Des spécialistes s'accordent à dire que la pandémie a beaucoup sévi, malgré
les stratégies mises en oeuvre pour combattre le fléau depuis la déclaration
des premiers cas de SIDA en 1984.
Emilie Debato, professeur de sociologie à l'Université de Bangui et
présidente de l'organisation non gouvernementale (ONG) Femmes contre le
SIDA, a déclaré à IPS que la politique du gouvernement dans la lutte contre
la pandémie du VIH a échoué à cause d'une "inadaptation totale des
stratégies mises en place".
"Certains de nos compatriotes, notamment ceux de la santé, ont cru devoir
faire du SIDA une source d'enrichissement alors que nos frères et soeurs
sont contaminés et meurent tous les jours. Les fonds destinés à la
sensibilisation de la population sont systématiquement détournés à d'autres
fins", affirme Debato.
Elle a ajouté que la débauche, le tourisme sexuel, la prostitution,
notamment chez les jeunes filles, sont bien loin d'infléchir la courbe de
l'infection à VIH/SIDA.
====
** Consigne **
D'après le texte sur le SIDA, en quelle année les premiers cas de la maladie ont-ils été déclarés ? Les entrées n'interviennent en rien dans cet exercice.

Données d'ancrage par coordonnées de pixels
====
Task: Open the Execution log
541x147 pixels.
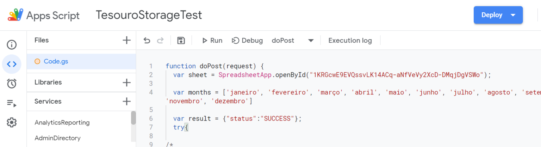Action: coord(350,41)
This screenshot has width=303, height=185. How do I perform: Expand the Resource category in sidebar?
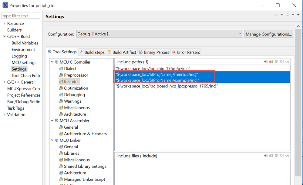point(4,24)
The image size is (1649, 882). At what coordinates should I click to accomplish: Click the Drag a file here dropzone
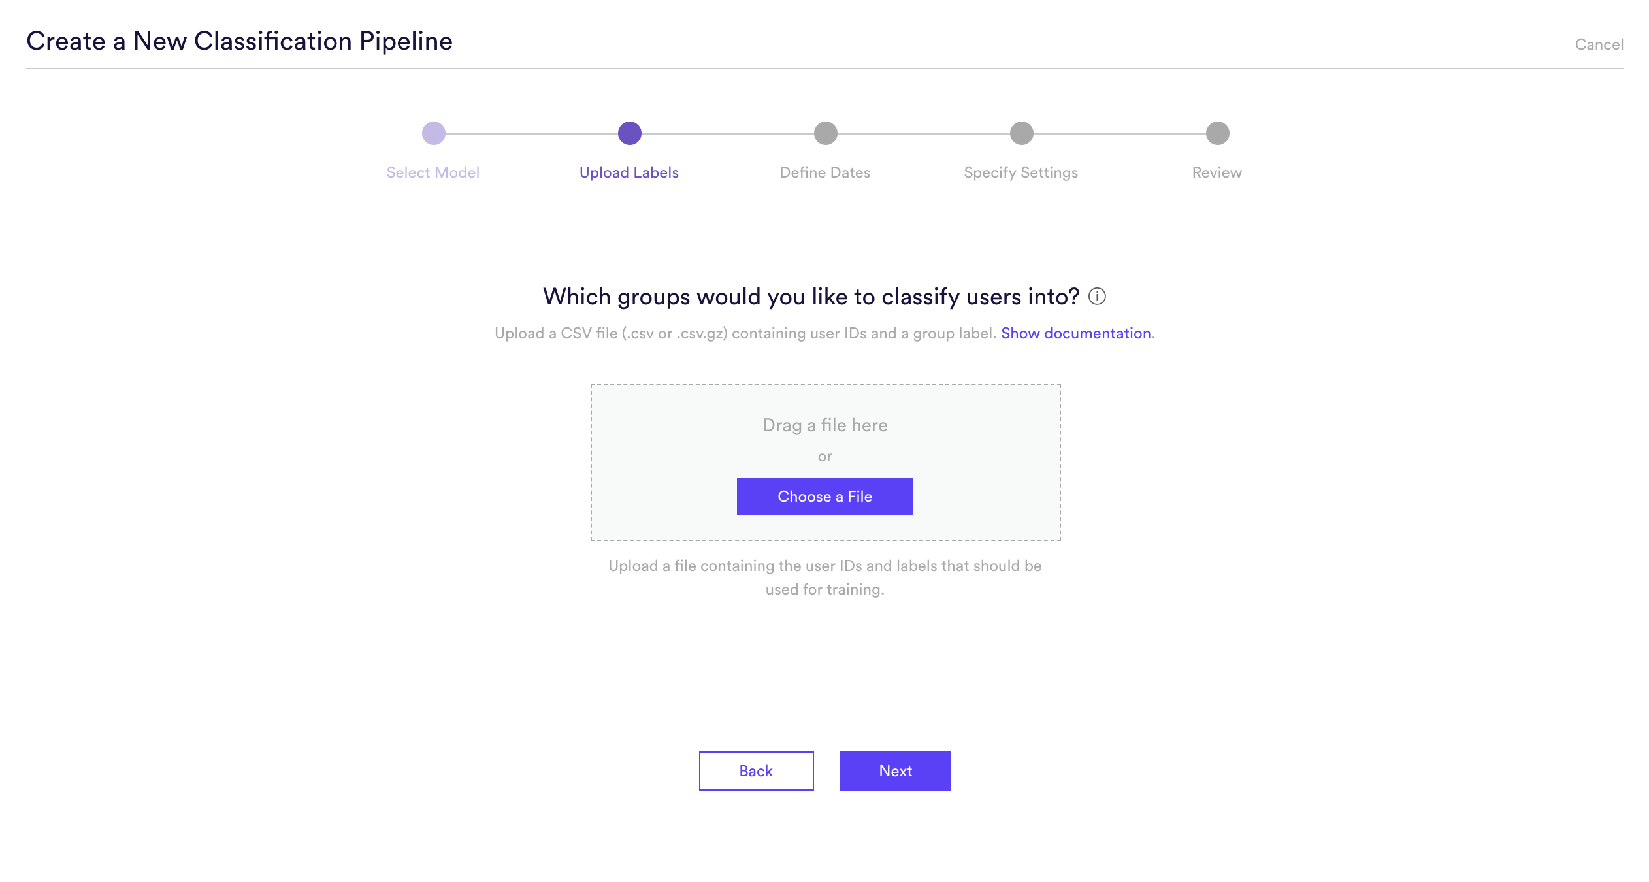point(826,463)
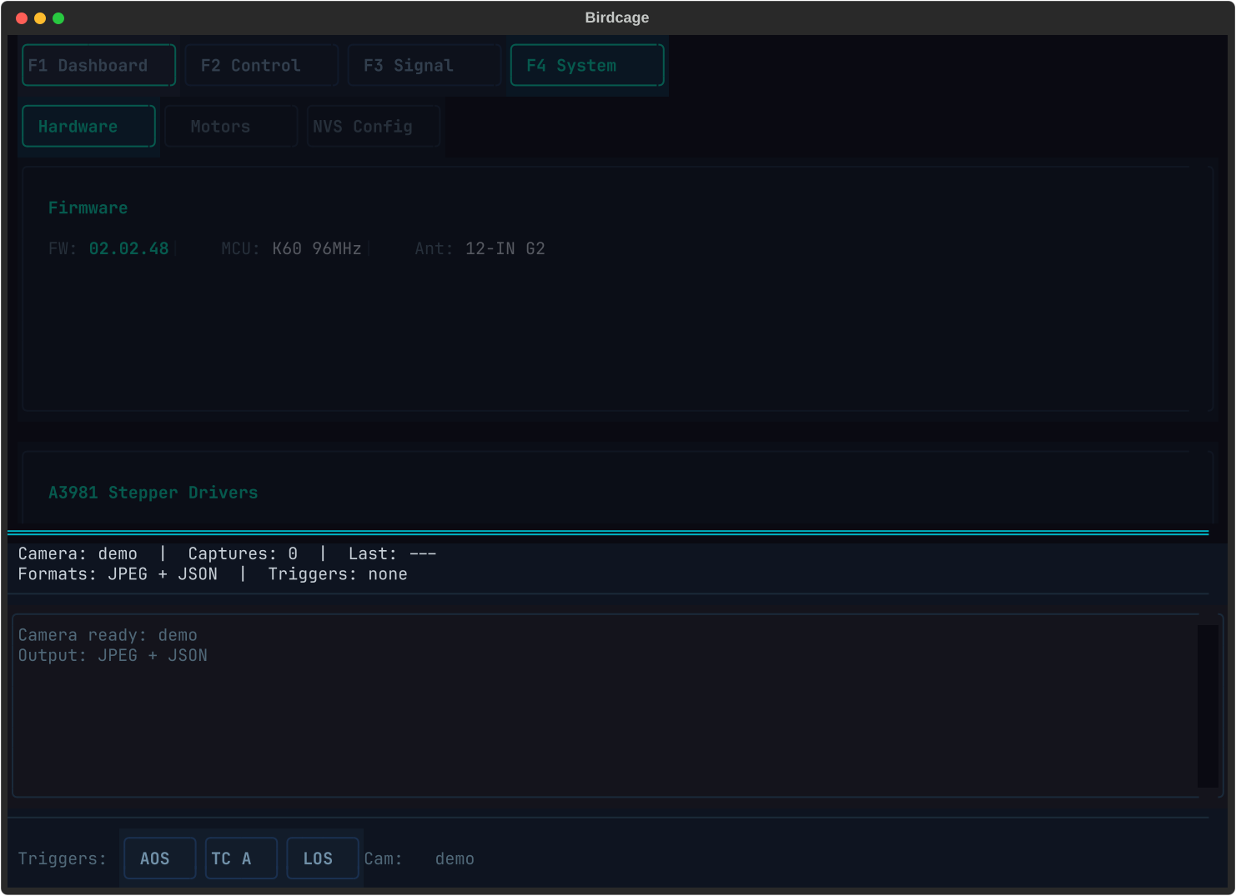Activate the TC A trigger
The height and width of the screenshot is (896, 1236).
pyautogui.click(x=241, y=858)
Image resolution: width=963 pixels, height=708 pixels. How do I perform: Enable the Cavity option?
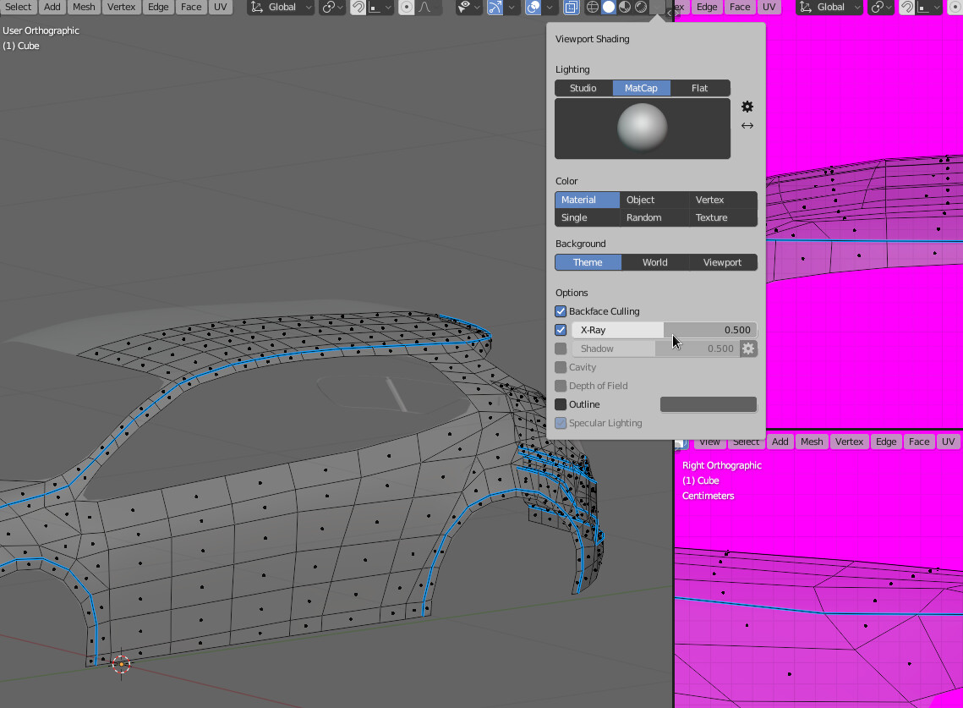point(560,367)
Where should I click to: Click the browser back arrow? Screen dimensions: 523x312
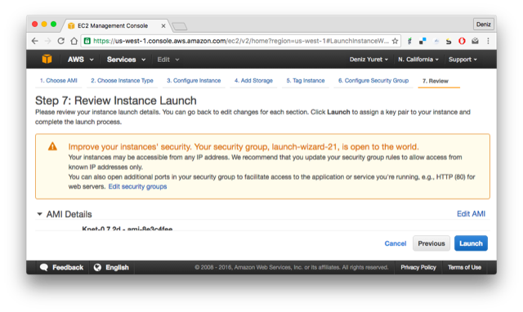(34, 41)
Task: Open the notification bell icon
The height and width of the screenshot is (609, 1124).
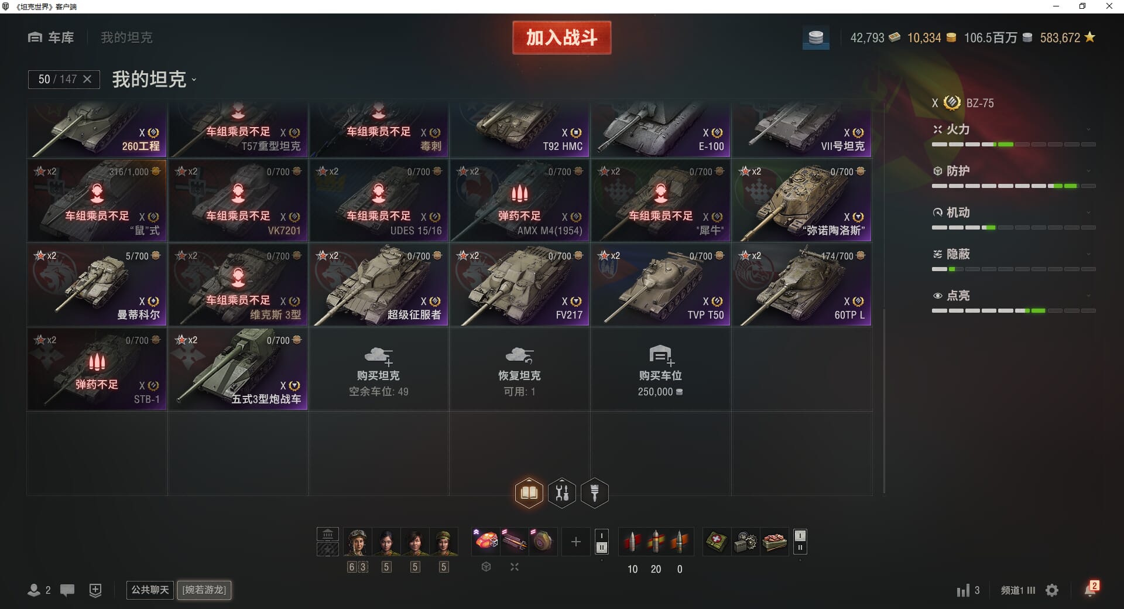Action: point(1091,589)
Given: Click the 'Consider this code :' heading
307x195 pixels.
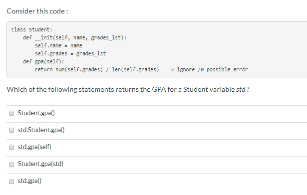Looking at the screenshot, I should coord(37,11).
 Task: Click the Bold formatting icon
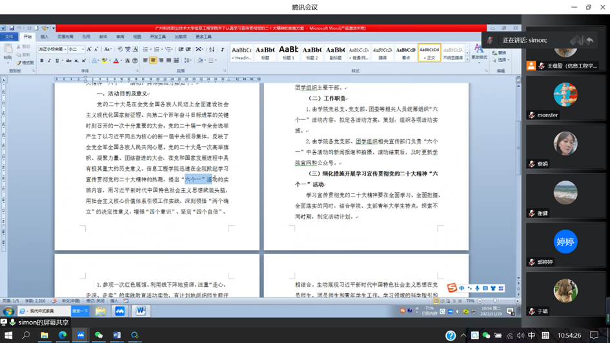click(x=41, y=61)
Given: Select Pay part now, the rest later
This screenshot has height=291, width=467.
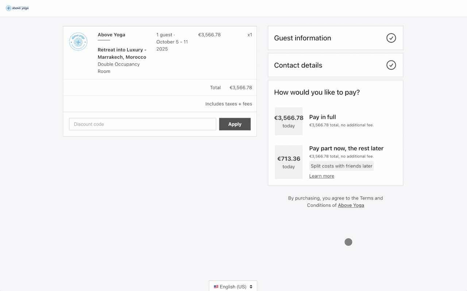Looking at the screenshot, I should (x=346, y=148).
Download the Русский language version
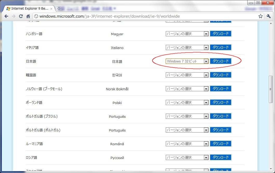 tap(221, 157)
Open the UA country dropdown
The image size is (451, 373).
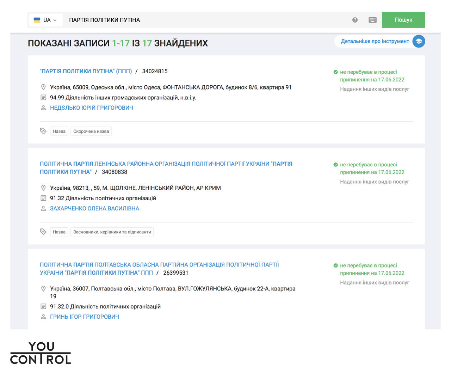pyautogui.click(x=45, y=20)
====
** Réponse ci-dessous **
En 1984.